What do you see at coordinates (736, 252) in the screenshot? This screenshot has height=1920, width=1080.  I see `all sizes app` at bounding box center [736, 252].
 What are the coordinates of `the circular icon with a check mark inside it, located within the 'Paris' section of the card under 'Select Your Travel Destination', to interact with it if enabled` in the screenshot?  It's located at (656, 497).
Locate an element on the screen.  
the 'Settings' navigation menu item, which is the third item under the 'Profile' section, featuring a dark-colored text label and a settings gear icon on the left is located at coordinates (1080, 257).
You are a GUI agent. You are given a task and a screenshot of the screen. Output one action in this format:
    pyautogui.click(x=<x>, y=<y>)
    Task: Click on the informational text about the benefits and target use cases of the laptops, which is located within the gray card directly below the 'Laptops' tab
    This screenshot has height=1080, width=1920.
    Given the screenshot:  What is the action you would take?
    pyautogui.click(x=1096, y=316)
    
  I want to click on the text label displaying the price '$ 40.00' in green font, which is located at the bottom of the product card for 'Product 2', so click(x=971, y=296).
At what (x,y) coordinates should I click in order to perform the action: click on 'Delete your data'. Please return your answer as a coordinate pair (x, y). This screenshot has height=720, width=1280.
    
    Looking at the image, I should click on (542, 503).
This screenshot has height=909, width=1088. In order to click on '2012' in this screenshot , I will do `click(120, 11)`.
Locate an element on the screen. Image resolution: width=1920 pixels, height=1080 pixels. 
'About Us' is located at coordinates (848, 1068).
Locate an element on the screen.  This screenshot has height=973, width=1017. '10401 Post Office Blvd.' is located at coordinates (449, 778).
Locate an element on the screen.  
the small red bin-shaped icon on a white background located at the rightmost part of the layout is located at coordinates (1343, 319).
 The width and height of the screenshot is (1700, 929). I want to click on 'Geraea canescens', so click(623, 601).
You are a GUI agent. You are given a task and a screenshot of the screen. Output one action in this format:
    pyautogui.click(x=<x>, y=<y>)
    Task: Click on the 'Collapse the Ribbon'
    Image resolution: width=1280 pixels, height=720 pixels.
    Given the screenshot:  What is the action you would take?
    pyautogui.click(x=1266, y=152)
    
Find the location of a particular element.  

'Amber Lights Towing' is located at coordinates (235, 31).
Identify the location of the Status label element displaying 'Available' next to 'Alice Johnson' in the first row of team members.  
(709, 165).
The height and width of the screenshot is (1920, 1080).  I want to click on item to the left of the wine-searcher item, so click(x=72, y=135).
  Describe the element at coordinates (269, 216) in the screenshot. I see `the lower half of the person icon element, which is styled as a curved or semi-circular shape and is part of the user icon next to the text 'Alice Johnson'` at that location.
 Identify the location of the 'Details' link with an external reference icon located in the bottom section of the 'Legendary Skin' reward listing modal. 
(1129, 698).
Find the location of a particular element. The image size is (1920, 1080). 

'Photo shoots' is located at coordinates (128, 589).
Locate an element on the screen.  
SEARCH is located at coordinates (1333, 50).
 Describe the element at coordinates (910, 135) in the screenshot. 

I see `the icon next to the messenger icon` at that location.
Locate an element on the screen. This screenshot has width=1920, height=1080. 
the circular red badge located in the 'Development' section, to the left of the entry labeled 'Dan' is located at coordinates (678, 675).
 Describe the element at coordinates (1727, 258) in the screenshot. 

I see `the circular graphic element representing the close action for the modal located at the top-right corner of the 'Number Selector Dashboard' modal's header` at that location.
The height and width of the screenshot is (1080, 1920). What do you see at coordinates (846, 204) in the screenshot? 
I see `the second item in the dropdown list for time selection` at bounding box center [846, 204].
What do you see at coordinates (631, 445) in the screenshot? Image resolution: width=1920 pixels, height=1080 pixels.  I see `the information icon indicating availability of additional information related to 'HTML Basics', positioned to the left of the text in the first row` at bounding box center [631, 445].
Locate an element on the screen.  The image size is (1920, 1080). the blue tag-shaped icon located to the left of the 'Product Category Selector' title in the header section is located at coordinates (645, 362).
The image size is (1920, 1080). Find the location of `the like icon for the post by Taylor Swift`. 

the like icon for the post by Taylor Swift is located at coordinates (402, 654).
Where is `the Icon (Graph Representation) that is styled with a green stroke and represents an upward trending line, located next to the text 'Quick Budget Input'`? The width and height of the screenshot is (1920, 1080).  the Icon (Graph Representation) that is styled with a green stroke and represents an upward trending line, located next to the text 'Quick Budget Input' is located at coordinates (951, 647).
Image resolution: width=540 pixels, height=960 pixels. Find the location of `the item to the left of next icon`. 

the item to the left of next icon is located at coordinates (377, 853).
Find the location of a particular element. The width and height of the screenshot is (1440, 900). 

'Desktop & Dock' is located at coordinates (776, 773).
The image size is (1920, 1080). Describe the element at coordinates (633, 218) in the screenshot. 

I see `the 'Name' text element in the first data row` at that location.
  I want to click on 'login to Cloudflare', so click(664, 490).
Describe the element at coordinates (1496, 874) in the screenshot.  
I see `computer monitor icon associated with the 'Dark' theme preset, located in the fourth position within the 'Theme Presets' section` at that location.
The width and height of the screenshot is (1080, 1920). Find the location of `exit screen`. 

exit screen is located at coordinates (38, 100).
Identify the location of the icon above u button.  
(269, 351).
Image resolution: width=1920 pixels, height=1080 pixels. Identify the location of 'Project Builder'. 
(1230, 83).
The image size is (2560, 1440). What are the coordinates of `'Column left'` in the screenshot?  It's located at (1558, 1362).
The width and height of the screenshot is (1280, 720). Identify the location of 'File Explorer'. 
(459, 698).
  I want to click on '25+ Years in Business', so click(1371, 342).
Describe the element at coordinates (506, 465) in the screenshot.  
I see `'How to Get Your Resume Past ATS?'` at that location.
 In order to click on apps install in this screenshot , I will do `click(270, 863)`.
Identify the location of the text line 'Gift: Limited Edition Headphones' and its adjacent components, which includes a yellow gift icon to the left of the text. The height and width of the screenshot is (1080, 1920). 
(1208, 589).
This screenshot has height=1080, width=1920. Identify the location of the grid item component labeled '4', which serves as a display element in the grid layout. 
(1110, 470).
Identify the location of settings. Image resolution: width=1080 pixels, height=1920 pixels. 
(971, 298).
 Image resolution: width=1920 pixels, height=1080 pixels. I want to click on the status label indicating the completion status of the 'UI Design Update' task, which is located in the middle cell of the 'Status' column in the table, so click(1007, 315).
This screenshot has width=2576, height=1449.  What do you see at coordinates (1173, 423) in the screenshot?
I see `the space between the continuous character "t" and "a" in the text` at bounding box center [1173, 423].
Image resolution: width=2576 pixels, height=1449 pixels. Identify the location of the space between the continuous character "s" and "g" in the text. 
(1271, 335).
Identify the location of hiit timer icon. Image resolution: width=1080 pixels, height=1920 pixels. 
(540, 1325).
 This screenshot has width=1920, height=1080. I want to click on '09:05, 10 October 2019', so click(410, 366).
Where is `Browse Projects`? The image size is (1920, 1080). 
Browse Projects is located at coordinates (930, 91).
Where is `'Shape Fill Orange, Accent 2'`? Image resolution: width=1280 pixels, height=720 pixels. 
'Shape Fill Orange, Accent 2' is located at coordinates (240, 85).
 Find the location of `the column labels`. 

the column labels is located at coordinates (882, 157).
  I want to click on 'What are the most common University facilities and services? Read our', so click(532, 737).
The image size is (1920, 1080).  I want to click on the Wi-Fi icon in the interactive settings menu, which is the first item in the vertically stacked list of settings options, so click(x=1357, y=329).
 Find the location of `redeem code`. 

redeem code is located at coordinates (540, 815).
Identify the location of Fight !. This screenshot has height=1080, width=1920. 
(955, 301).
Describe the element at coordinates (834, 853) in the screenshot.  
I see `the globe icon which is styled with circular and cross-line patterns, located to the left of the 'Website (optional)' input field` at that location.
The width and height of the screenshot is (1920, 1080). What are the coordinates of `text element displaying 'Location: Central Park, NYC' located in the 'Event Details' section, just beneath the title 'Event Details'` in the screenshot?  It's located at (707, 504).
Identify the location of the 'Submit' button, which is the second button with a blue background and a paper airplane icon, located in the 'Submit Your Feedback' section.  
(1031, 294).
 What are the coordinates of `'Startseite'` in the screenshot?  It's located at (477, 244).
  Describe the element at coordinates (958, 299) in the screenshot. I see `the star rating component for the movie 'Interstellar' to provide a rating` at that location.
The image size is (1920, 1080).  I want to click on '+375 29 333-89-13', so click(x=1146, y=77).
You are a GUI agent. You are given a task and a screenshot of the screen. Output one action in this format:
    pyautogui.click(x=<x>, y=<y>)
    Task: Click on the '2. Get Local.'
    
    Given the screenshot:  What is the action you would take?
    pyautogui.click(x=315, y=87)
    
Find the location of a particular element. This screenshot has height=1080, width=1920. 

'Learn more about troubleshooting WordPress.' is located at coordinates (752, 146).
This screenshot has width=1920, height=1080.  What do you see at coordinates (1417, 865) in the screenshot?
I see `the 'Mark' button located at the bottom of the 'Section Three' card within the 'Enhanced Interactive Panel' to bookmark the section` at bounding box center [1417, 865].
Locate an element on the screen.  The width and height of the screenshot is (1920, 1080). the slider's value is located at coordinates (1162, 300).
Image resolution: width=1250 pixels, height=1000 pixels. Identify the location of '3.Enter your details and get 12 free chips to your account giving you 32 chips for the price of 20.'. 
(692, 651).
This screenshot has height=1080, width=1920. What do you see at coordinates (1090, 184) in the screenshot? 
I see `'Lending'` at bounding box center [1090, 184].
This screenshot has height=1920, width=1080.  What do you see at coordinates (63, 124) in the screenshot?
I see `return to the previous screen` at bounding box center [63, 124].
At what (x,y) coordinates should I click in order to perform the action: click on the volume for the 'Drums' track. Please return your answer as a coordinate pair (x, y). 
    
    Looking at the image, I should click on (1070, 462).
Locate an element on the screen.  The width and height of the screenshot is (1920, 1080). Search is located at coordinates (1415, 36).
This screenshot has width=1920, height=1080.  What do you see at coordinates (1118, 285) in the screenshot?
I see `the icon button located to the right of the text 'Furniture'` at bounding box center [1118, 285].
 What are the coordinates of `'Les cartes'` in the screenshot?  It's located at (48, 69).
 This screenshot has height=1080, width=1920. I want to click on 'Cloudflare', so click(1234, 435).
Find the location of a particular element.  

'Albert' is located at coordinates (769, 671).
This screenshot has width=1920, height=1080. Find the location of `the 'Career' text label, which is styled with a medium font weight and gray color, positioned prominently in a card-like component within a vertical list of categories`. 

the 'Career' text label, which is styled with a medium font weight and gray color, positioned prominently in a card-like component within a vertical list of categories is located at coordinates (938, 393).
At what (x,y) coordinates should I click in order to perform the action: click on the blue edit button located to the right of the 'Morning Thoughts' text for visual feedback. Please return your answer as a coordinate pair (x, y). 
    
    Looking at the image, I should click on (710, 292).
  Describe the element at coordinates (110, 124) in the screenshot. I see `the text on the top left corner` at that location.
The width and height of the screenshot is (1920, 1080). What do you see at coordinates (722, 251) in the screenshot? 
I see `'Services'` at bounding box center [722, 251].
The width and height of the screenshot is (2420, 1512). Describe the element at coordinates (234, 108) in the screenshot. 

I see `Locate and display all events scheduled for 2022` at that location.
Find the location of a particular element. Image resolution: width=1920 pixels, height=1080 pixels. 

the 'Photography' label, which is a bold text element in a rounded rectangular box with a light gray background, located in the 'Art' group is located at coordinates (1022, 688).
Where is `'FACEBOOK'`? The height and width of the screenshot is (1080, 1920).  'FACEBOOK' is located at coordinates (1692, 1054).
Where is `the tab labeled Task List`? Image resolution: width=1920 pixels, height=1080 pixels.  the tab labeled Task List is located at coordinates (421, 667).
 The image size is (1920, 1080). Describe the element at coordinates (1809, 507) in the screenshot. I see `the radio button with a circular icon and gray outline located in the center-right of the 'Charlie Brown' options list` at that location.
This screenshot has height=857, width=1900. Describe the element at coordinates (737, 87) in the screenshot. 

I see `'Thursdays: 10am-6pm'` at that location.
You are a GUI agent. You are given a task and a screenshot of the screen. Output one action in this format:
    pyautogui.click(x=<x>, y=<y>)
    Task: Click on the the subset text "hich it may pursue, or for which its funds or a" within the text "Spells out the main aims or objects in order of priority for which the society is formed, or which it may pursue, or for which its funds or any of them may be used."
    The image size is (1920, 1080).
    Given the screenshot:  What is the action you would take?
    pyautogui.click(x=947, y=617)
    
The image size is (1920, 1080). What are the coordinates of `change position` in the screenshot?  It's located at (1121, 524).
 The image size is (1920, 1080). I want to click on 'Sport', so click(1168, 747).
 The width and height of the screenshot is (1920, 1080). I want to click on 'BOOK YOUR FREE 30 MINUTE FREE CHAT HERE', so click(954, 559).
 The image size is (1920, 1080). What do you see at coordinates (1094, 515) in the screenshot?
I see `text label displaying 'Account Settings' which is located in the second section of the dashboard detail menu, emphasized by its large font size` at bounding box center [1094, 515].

Task statement: Copy out verbatim the items from the line containing "Identify the location of the 'Submit'" through the line containing "Describe the element at coordinates (958, 299)", including both of those lines.

Problem solution:
Identify the location of the 'Submit' button, which is the second button with a blue background and a paper airplane icon, located in the 'Submit Your Feedback' section.  
(1031, 294).
 What are the coordinates of `'Startseite'` in the screenshot?  It's located at (477, 244).
  Describe the element at coordinates (958, 299) in the screenshot. I see `the star rating component for the movie 'Interstellar' to provide a rating` at that location.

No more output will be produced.